I'd also been wanting to try black-eyed peas forEVER (I'd never had them before!) and came up with the following, which turned out to be a wonderful side dish!
1 1/2 c. canned black-eyed peas, drained and rinsed
1 lg. bunch kale
1 Tbs olive oil
1 sweet onion, chopped
3-4 (or all depends on how much you love garlic, really!) cloves garlic, slivered
sea salt
1 Tbs balsamic vinegar
fresh black pepper

Boil the Kale in water for about 15-20 minutes in a covered pot, until cooked well but still bright green. I like to stir it now and then to check on it. Meanwhile, heat olive oil in pan on med. heat, add onioin, cook a few minutes. Add garlic, cook a few more. Add black-eyed peas and cook just a few minutes more.

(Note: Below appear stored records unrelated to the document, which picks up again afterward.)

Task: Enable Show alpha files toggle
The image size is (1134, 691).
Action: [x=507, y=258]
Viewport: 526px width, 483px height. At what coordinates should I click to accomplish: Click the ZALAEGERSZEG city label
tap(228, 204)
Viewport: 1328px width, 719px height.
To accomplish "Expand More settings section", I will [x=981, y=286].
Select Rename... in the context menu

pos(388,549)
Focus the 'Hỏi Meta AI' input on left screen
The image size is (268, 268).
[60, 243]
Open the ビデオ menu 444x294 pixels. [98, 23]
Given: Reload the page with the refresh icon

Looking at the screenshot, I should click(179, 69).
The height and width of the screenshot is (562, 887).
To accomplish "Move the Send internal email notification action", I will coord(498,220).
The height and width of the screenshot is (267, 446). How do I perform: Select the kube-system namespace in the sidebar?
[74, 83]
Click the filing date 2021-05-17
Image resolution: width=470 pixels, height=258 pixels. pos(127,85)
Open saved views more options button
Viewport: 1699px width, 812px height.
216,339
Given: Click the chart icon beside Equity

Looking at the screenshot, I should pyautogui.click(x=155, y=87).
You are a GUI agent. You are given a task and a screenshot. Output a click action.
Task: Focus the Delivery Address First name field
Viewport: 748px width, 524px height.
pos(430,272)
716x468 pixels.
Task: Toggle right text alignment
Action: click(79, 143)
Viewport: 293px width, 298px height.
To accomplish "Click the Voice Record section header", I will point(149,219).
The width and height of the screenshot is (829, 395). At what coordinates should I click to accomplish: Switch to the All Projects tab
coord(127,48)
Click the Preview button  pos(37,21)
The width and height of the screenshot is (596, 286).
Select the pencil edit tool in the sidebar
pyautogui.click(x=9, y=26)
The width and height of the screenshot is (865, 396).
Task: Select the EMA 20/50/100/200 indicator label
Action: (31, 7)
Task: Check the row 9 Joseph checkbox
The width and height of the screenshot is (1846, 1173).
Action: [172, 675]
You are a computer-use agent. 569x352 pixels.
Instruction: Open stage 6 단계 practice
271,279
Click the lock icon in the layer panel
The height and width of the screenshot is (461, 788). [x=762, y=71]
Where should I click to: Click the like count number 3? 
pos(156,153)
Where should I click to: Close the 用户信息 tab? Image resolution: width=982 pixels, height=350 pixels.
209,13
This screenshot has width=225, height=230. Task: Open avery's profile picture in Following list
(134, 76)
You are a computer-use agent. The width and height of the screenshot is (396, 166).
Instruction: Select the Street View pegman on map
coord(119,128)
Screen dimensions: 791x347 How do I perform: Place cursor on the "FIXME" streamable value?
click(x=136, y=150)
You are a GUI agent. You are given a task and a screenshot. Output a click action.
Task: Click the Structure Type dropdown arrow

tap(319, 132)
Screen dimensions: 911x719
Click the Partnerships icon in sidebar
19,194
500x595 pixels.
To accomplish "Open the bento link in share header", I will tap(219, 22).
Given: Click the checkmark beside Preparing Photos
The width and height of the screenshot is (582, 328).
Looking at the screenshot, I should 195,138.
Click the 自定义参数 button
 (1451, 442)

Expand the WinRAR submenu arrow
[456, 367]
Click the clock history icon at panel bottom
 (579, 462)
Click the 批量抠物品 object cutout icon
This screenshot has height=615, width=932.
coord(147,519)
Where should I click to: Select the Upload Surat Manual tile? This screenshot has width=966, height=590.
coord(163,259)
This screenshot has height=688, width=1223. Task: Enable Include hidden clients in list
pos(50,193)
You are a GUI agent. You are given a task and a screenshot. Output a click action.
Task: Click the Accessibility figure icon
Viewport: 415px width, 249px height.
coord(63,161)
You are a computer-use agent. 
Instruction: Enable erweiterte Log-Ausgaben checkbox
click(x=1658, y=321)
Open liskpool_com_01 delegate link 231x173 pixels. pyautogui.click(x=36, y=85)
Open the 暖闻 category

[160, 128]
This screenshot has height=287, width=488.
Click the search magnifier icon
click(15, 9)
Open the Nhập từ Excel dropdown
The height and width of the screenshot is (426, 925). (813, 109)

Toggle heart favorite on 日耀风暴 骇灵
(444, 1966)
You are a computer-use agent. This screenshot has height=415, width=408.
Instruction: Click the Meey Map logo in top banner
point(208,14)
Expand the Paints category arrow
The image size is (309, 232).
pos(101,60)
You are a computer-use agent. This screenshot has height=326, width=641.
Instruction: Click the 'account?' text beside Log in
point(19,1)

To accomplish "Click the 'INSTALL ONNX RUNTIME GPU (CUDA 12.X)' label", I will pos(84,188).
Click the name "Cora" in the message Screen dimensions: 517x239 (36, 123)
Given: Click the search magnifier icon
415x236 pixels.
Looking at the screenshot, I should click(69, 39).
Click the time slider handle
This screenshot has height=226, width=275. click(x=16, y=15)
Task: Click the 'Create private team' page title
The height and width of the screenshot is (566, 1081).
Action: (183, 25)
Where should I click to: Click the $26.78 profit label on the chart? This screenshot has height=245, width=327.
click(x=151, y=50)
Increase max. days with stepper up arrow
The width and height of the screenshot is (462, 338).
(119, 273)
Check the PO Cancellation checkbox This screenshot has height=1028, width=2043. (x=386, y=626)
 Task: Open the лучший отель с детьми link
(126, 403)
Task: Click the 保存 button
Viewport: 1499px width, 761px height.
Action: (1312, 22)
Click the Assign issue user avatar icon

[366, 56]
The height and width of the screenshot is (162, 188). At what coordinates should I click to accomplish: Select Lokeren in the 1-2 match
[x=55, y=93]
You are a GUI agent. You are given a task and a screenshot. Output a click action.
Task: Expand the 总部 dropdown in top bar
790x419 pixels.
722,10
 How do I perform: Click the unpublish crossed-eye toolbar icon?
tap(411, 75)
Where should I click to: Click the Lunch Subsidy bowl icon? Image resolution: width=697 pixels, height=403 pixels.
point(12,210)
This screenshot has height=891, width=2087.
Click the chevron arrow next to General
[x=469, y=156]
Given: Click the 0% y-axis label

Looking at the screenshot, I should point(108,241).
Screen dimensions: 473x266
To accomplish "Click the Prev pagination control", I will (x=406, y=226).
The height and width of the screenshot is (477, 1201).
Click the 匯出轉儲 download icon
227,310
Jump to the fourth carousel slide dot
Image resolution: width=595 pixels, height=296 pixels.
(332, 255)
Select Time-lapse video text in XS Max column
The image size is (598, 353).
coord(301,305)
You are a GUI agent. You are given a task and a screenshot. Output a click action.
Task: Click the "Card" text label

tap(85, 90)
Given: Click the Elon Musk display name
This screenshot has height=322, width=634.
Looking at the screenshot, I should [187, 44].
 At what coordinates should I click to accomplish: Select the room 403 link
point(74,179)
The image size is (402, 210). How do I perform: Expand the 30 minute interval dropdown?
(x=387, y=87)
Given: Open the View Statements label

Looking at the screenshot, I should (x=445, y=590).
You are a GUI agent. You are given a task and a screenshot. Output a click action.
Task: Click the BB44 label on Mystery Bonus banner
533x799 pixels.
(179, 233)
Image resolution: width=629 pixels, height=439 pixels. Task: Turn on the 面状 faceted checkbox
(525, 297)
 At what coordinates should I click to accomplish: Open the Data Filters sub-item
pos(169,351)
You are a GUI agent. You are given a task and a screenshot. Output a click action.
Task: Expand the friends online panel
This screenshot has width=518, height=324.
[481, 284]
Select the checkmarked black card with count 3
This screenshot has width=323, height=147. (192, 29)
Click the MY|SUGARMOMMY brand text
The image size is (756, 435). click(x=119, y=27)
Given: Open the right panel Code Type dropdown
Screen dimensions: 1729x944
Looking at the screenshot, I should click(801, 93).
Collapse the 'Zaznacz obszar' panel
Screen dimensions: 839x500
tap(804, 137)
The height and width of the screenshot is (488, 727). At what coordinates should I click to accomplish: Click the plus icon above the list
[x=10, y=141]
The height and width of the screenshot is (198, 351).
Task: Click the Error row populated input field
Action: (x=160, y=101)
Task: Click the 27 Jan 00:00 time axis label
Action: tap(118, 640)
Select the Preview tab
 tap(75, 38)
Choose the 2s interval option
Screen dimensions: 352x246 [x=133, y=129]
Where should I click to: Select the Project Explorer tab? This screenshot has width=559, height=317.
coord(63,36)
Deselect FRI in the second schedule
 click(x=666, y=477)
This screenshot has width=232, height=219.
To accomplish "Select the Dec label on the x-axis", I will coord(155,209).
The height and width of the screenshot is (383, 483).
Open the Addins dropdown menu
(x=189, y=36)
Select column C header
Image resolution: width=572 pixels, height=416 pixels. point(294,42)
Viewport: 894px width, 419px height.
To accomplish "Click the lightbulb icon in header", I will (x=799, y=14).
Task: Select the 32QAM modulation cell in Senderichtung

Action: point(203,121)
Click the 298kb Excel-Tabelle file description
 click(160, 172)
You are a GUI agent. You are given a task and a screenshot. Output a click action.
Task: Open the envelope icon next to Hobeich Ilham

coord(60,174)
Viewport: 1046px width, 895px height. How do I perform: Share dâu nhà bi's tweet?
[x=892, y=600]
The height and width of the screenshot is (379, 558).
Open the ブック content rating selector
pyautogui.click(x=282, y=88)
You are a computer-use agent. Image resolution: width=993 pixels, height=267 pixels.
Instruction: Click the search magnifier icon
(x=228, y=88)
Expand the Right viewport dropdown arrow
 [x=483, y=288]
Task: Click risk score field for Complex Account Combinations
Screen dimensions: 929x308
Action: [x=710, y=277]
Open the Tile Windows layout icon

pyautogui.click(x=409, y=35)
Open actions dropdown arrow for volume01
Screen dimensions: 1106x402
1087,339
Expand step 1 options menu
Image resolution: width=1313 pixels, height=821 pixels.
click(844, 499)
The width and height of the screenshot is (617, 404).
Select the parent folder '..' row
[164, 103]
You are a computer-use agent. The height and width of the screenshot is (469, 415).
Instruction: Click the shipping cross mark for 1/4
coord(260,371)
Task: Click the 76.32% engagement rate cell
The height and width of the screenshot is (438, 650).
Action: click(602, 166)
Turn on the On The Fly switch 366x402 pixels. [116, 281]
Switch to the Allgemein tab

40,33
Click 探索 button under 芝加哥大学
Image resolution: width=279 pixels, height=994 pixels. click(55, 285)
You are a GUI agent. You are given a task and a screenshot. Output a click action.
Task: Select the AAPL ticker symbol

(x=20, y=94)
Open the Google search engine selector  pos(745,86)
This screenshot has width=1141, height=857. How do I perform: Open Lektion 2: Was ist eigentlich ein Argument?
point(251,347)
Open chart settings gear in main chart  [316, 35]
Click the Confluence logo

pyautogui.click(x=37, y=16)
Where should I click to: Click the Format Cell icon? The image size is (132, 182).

Throw in the drained kale, stir it all up, salt to taste, add the vinegar and serve immediately, then top with fresh ground pepper....easy and soooooo good!

I can't wait to get my hands on the 1/2 can of remaining peas and the rest of spaghetti squash to see what other yummy goodness can ensue! Did I mention, YUM!?!?


Anonymous said...

Wow. 3rd post I've read on black-eyed peas today and I've never tried them before. I must pick up a can. I'm like you, where I make something and then spend the next couple of days using that something to create different versions. Hubby could eat the same thing over and over but I usually have a hard time doing that.

Harmonia said...

I've been looking for Black Eyed Peas Ideas! Thanks! ;)

Melissa said...

How are you people living in a world where you've never had black-eyed peas?? They were a staple in my house when I was growing up. I love them - just be careful because some people/companies put ham stock in them.

madeinalaska said...

that pesto/squash dish looks soo good--how creative are you!!
bravo! for trying something new too!